TASK GOAL ▸ How many lines below hold "edit"? Answer with only the number.

GIVEN RECORDS ▸
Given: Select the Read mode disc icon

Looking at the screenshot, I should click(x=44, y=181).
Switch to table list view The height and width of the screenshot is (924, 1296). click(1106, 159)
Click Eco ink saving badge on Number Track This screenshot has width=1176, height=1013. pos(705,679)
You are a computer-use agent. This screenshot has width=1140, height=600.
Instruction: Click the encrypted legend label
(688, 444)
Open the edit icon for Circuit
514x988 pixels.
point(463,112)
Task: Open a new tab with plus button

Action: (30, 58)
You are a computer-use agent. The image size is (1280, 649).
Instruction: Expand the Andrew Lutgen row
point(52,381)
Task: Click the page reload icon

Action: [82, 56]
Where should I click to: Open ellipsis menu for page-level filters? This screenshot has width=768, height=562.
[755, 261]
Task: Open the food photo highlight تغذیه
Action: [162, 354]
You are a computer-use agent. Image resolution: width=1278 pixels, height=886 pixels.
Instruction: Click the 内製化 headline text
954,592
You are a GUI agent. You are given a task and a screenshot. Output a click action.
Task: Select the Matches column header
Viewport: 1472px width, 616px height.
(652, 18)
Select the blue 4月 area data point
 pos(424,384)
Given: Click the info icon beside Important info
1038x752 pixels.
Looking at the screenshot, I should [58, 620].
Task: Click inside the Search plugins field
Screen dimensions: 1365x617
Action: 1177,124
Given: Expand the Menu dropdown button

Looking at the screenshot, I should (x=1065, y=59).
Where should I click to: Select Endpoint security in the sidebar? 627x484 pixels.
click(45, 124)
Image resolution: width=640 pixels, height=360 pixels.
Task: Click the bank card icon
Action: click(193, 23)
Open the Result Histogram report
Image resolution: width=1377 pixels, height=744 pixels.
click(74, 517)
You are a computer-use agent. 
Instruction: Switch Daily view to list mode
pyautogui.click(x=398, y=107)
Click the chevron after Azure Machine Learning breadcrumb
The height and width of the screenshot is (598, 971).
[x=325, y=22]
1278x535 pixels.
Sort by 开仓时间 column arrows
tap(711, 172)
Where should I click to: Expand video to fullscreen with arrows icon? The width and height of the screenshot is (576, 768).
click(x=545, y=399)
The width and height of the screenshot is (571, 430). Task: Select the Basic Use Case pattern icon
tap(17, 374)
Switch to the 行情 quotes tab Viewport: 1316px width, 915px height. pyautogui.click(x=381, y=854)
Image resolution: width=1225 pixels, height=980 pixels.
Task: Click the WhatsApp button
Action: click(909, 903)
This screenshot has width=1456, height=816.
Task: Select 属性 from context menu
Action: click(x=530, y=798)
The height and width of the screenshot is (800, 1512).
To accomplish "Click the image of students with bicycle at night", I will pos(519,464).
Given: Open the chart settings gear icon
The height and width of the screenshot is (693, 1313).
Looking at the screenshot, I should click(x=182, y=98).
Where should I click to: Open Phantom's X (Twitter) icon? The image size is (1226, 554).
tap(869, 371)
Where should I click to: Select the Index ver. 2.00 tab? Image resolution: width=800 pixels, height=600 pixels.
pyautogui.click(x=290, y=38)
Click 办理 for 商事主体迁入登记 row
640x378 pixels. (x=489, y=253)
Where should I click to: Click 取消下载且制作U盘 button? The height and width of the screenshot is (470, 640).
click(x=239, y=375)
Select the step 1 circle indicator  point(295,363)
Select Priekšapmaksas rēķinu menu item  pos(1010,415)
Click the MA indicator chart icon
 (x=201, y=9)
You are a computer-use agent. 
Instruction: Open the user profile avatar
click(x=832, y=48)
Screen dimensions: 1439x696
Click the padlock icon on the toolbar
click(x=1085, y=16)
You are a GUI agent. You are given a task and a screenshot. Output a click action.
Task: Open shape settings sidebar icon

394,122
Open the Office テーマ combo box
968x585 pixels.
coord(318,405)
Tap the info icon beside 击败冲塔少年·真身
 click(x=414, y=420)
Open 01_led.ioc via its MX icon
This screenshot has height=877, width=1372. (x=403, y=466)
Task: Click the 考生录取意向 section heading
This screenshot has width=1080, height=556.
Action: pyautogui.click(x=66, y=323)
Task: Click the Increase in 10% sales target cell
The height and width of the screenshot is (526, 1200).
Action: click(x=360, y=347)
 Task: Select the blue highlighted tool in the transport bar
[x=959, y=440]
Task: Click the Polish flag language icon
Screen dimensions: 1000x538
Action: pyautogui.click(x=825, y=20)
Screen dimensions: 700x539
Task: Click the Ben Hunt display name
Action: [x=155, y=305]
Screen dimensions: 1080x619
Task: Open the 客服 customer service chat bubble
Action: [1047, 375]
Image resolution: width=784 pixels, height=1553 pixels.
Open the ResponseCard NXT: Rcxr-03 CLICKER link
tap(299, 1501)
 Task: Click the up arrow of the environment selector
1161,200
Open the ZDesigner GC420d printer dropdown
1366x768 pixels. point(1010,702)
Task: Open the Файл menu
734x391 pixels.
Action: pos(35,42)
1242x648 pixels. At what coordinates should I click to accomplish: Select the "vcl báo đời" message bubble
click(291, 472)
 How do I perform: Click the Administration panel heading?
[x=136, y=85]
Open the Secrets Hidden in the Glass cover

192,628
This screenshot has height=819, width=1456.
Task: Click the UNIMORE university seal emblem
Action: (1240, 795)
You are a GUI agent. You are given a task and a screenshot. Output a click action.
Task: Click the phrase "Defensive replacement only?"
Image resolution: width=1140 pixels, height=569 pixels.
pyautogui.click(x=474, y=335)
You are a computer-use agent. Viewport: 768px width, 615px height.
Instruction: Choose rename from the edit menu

WRITTEN RESPONSE ▸ 2